> EXTRACTED RECORDS:
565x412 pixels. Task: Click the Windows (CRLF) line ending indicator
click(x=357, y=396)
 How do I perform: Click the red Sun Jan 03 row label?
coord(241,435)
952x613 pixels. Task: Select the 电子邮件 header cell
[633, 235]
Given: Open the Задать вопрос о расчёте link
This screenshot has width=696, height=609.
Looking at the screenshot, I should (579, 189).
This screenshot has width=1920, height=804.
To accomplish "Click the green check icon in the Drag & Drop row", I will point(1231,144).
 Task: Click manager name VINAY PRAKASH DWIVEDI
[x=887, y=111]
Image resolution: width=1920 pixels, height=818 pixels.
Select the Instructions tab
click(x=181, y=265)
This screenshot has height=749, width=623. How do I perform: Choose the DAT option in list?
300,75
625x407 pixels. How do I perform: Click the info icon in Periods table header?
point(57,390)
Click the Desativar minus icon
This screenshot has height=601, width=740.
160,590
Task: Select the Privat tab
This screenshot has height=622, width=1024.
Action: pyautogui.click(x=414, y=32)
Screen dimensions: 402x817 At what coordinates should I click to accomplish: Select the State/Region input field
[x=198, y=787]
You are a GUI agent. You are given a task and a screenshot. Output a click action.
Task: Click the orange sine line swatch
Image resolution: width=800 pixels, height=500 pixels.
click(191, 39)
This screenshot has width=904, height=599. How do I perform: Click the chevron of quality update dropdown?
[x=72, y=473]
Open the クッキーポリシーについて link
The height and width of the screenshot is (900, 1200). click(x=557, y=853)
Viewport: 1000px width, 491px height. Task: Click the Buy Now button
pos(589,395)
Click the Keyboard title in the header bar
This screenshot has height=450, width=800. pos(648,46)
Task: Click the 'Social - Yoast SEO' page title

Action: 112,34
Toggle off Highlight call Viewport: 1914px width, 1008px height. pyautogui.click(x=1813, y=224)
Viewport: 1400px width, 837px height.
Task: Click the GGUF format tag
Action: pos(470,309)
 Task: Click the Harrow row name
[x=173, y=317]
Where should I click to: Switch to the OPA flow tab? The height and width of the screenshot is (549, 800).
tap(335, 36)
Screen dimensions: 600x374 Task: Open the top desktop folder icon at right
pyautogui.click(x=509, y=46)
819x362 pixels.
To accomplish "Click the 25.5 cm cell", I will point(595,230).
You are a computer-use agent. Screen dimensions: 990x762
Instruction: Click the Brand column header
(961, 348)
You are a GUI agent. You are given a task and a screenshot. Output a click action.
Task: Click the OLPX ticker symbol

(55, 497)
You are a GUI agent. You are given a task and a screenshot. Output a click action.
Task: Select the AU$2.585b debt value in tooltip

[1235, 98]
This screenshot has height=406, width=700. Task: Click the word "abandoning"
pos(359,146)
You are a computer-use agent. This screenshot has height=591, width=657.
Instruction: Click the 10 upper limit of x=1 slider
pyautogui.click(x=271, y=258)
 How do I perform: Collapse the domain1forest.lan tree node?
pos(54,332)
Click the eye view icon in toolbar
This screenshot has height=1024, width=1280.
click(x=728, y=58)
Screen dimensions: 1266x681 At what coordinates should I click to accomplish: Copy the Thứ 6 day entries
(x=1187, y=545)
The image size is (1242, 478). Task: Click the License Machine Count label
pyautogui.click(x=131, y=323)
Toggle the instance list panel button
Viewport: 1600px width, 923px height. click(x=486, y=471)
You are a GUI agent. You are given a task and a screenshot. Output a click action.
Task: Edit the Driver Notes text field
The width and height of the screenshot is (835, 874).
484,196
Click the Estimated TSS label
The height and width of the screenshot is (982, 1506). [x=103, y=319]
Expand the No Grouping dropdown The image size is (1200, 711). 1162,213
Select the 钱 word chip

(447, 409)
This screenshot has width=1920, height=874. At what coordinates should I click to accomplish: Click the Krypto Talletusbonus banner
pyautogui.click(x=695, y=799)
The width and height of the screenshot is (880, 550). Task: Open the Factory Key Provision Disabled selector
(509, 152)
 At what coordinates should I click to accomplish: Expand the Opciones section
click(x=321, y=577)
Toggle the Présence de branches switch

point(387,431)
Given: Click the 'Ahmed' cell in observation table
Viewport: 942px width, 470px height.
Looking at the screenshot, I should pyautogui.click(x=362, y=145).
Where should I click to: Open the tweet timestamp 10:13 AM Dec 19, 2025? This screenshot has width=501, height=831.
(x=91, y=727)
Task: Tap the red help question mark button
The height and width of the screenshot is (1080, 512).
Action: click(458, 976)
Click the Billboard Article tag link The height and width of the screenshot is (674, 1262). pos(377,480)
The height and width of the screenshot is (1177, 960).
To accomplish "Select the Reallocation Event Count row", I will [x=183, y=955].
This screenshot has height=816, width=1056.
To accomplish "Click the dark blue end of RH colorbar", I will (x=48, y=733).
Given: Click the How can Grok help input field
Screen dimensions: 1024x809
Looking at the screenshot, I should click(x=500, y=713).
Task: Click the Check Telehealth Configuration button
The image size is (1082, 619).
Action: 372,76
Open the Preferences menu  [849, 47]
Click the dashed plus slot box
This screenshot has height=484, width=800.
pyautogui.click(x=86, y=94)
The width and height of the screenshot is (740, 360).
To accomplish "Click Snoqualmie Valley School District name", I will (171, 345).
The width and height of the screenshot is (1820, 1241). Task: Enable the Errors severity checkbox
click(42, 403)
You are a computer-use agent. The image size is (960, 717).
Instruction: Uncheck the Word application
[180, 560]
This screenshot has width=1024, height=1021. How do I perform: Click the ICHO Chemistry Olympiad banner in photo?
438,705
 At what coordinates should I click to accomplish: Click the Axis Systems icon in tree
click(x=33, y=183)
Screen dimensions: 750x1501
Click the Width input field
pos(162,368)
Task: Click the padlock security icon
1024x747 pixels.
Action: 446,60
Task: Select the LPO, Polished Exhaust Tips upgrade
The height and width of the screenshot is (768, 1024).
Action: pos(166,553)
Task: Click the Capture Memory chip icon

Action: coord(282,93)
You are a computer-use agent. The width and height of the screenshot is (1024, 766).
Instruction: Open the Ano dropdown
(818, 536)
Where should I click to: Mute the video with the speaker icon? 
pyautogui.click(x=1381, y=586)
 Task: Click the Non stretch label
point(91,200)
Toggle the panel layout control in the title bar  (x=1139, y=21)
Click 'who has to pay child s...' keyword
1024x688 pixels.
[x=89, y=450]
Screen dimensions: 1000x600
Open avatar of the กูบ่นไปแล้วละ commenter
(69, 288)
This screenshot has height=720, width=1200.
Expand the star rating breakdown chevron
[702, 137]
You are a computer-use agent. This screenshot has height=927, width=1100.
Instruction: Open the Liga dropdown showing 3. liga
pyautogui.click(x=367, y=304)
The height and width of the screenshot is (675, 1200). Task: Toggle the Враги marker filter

> WHAT YOU HAVE TO DO:
Transcribe all of the data above, character for character.

> COMPLETED EXERCISE:
565x412 pixels. Task: Click the Windows (CRLF) line ending indicator
click(x=357, y=396)
 How do I perform: Click the red Sun Jan 03 row label?
coord(241,435)
952x613 pixels. Task: Select the 电子邮件 header cell
[633, 235]
Given: Open the Задать вопрос о расчёте link
This screenshot has width=696, height=609.
Looking at the screenshot, I should (579, 189).
This screenshot has width=1920, height=804.
To accomplish "Click the green check icon in the Drag & Drop row", I will point(1231,144).
 Task: Click manager name VINAY PRAKASH DWIVEDI
[x=887, y=111]
Image resolution: width=1920 pixels, height=818 pixels.
Select the Instructions tab
click(x=181, y=265)
This screenshot has height=749, width=623. How do I perform: Choose the DAT option in list?
300,75
625x407 pixels. How do I perform: Click the info icon in Periods table header?
point(57,390)
Click the Desativar minus icon
This screenshot has height=601, width=740.
160,590
Task: Select the Privat tab
This screenshot has height=622, width=1024.
Action: pyautogui.click(x=414, y=32)
Screen dimensions: 402x817 At what coordinates should I click to accomplish: Select the State/Region input field
[x=198, y=787]
You are a GUI agent. You are given a task and a screenshot. Output a click action.
Task: Click the orange sine line swatch
Image resolution: width=800 pixels, height=500 pixels.
click(191, 39)
This screenshot has width=904, height=599. How do I perform: Click the chevron of quality update dropdown?
[x=72, y=473]
Open the クッキーポリシーについて link
The height and width of the screenshot is (900, 1200). click(x=557, y=853)
Viewport: 1000px width, 491px height. Task: Click the Buy Now button
pos(589,395)
Click the Keyboard title in the header bar
This screenshot has height=450, width=800. pos(648,46)
Task: Click the 'Social - Yoast SEO' page title

Action: 112,34
Toggle off Highlight call Viewport: 1914px width, 1008px height. pyautogui.click(x=1813, y=224)
Viewport: 1400px width, 837px height.
Task: Click the GGUF format tag
Action: pos(470,309)
 Task: Click the Harrow row name
[x=173, y=317]
Where should I click to: Switch to the OPA flow tab? The height and width of the screenshot is (549, 800).
tap(335, 36)
Screen dimensions: 600x374 Task: Open the top desktop folder icon at right
pyautogui.click(x=509, y=46)
819x362 pixels.
To accomplish "Click the 25.5 cm cell", I will point(595,230).
You are a computer-use agent. Screen dimensions: 990x762
Instruction: Click the Brand column header
(961, 348)
You are a GUI agent. You are given a task and a screenshot. Output a click action.
Task: Click the OLPX ticker symbol

(55, 497)
You are a GUI agent. You are given a task and a screenshot. Output a click action.
Task: Select the AU$2.585b debt value in tooltip

[1235, 98]
This screenshot has height=406, width=700. Task: Click the word "abandoning"
pos(359,146)
You are a computer-use agent. This screenshot has height=591, width=657.
Instruction: Click the 10 upper limit of x=1 slider
pyautogui.click(x=271, y=258)
 How do I perform: Collapse the domain1forest.lan tree node?
pos(54,332)
Click the eye view icon in toolbar
This screenshot has height=1024, width=1280.
click(x=728, y=58)
Screen dimensions: 1266x681 At what coordinates should I click to accomplish: Copy the Thứ 6 day entries
(x=1187, y=545)
The image size is (1242, 478). Task: Click the License Machine Count label
pyautogui.click(x=131, y=323)
Toggle the instance list panel button
Viewport: 1600px width, 923px height. click(x=486, y=471)
You are a GUI agent. You are given a task and a screenshot. Output a click action.
Task: Edit the Driver Notes text field
The width and height of the screenshot is (835, 874).
484,196
Click the Estimated TSS label
The height and width of the screenshot is (982, 1506). [x=103, y=319]
Expand the No Grouping dropdown The image size is (1200, 711). 1162,213
Select the 钱 word chip

(447, 409)
This screenshot has width=1920, height=874. At what coordinates should I click to accomplish: Click the Krypto Talletusbonus banner
pyautogui.click(x=695, y=799)
The width and height of the screenshot is (880, 550). Task: Open the Factory Key Provision Disabled selector
(509, 152)
 At what coordinates should I click to accomplish: Expand the Opciones section
click(x=321, y=577)
Toggle the Présence de branches switch

point(387,431)
Given: Click the 'Ahmed' cell in observation table
Viewport: 942px width, 470px height.
Looking at the screenshot, I should pyautogui.click(x=362, y=145).
Where should I click to: Open the tweet timestamp 10:13 AM Dec 19, 2025? This screenshot has width=501, height=831.
(x=91, y=727)
Task: Tap the red help question mark button
The height and width of the screenshot is (1080, 512).
Action: click(458, 976)
Click the Billboard Article tag link The height and width of the screenshot is (674, 1262). pos(377,480)
The height and width of the screenshot is (1177, 960).
To accomplish "Select the Reallocation Event Count row", I will [x=183, y=955].
This screenshot has height=816, width=1056.
To accomplish "Click the dark blue end of RH colorbar", I will (x=48, y=733).
Given: Click the How can Grok help input field
Screen dimensions: 1024x809
Looking at the screenshot, I should click(x=500, y=713).
Task: Click the Check Telehealth Configuration button
The image size is (1082, 619).
Action: 372,76
Open the Preferences menu  [849, 47]
Click the dashed plus slot box
This screenshot has height=484, width=800.
pyautogui.click(x=86, y=94)
The width and height of the screenshot is (740, 360).
To accomplish "Click Snoqualmie Valley School District name", I will (171, 345).
The width and height of the screenshot is (1820, 1241). Task: Enable the Errors severity checkbox
click(42, 403)
You are a computer-use agent. The image size is (960, 717).
Instruction: Uncheck the Word application
[180, 560]
This screenshot has width=1024, height=1021. How do I perform: Click the ICHO Chemistry Olympiad banner in photo?
438,705
 At what coordinates should I click to accomplish: Click the Axis Systems icon in tree
click(x=33, y=183)
Screen dimensions: 750x1501
Click the Width input field
pos(162,368)
Task: Click the padlock security icon
1024x747 pixels.
Action: 446,60
Task: Select the LPO, Polished Exhaust Tips upgrade
The height and width of the screenshot is (768, 1024).
Action: pos(166,553)
Task: Click the Capture Memory chip icon

Action: coord(282,93)
You are a computer-use agent. The width and height of the screenshot is (1024, 766).
Instruction: Open the Ano dropdown
(818, 536)
Where should I click to: Mute the video with the speaker icon? 
pyautogui.click(x=1381, y=586)
 Task: Click the Non stretch label
point(91,200)
Toggle the panel layout control in the title bar  (x=1139, y=21)
Click 'who has to pay child s...' keyword
1024x688 pixels.
[x=89, y=450]
Screen dimensions: 1000x600
Open avatar of the กูบ่นไปแล้วละ commenter
(69, 288)
This screenshot has height=720, width=1200.
Expand the star rating breakdown chevron
[702, 137]
You are a computer-use agent. This screenshot has height=927, width=1100.
Instruction: Open the Liga dropdown showing 3. liga
pyautogui.click(x=367, y=304)
The height and width of the screenshot is (675, 1200). Task: Toggle the Враги marker filter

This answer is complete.